Vers quatre heures du soir, quand le soleil torride commence à tomber, ils arrivent discrètement, les musiciens, par petits groupes dans des charrettes à zébus. (C'est le Maharajah qui m'envoie pour quelques heures l'orchestre de son palais.)
Silhouettes fines et délicates, visages d'artistes, ils entrent sans bruit, pieds nus ; ils entrent d'un pas velouté comme celui des chats, s’inclinent pour de cérémonieuses révérences et s'asseyent sur le tapis par terre. Pour coiffure, des petits turbans dorés, et, aux oreilles, des diamants ; une pièce de soie, discrètement lamée d'or, les drape à l’antique, jetée sur une épaule et laissant libre un côté de poitrine, un bras orné de cercles en métal. De leurs étoffes légères s'échappent des odeurs d'aromates et d'eau de rose.

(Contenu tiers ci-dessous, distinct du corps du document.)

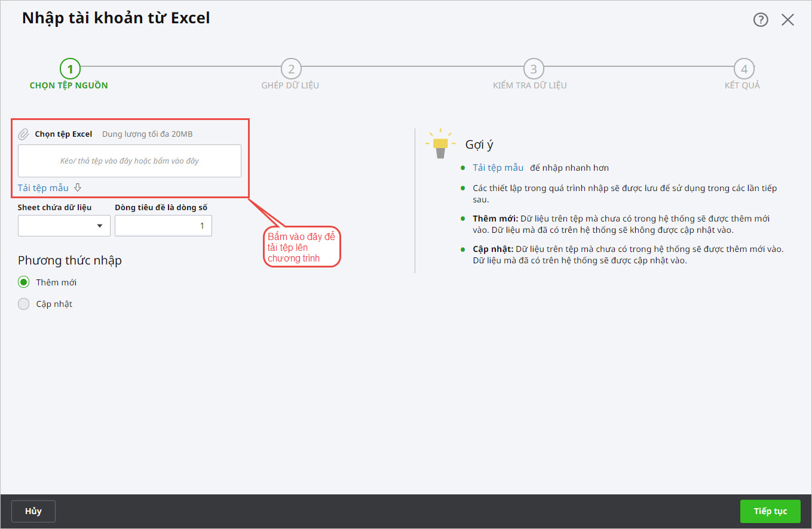Viewport: 812px width, 529px height.
Task: Click the Sheet dropdown arrow
Action: [100, 226]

Ils apportent de grands instruments à cordes de cuivre : sortes de mandolines ou de guitares géantes dont le manche recourbé finit par une tête de monstre. Elles diffèrent beaucoup les unes des autres, leurs guitares, destinées à rendre des sons très divers ; mais toutes ont une caisse d'harmonie énorme, et ça et là, le long du manche, pour augmenter encore les effets, des ballons creux qui ressemblent à de gros fruits sur une tige ; peintes, dorées, incrustées d'ivoire, elles sont très anciennes, très desséchées et sonores, très précieux rien que par leurs aspects, par l'étrangeté de leurs formes, évoquent pour moi le sentiment d'un mystère — le mystère de l'Inde. Ils me les montrent en souriant ; les unes sont pour être caressées des doigts, d'autres, pour être frôlées par un archet, d'autre encore pour être frappées avec une badine de nacre ; il en est enfin dont on joue en faisant rouler sur les cordes une petite chose en ébène qui a l'air d'un œuf noir. Quels raffinements inconnus à nos musiques occidentales ! Il y a aussi des tam-tams accordés en différents tons, et il y a des enfants chanteurs, dont les robes sont particulièrement luxueuses. Et on me remet un programme improvisé pour moi, où les noms bizarrement mélodieux des exécutants ont tous une douzaine de syllabes
Cinq heures. Ils sont au complet, vingt-cinq environ, assis sur le tapis, dans la salle déjà en pénombre de soir, où le panka agite l’air d’un mouvement berceur et alangui. Ils vont préluder car toutes les figures des bêtes, aux manches des guitares, se sont dressées. Quels sons terribles vont sans doute produire des instruments de cette taille et quel tapage, ces tam-tams ! J'attends, et me prépare à beaucoup de bruit. Derrière eux une porte cintrée reste ouverte sur un vestibule blanc, où pénètre, tout en or, un rayon de soleil au déclin, sur un groupe de soldats du Maharajah, figurants, comparses, en turban rouges dans la lumière rouge, tandis qu'eux, les musiciens, demeurent plongés dans l'imprécision de l'ombre.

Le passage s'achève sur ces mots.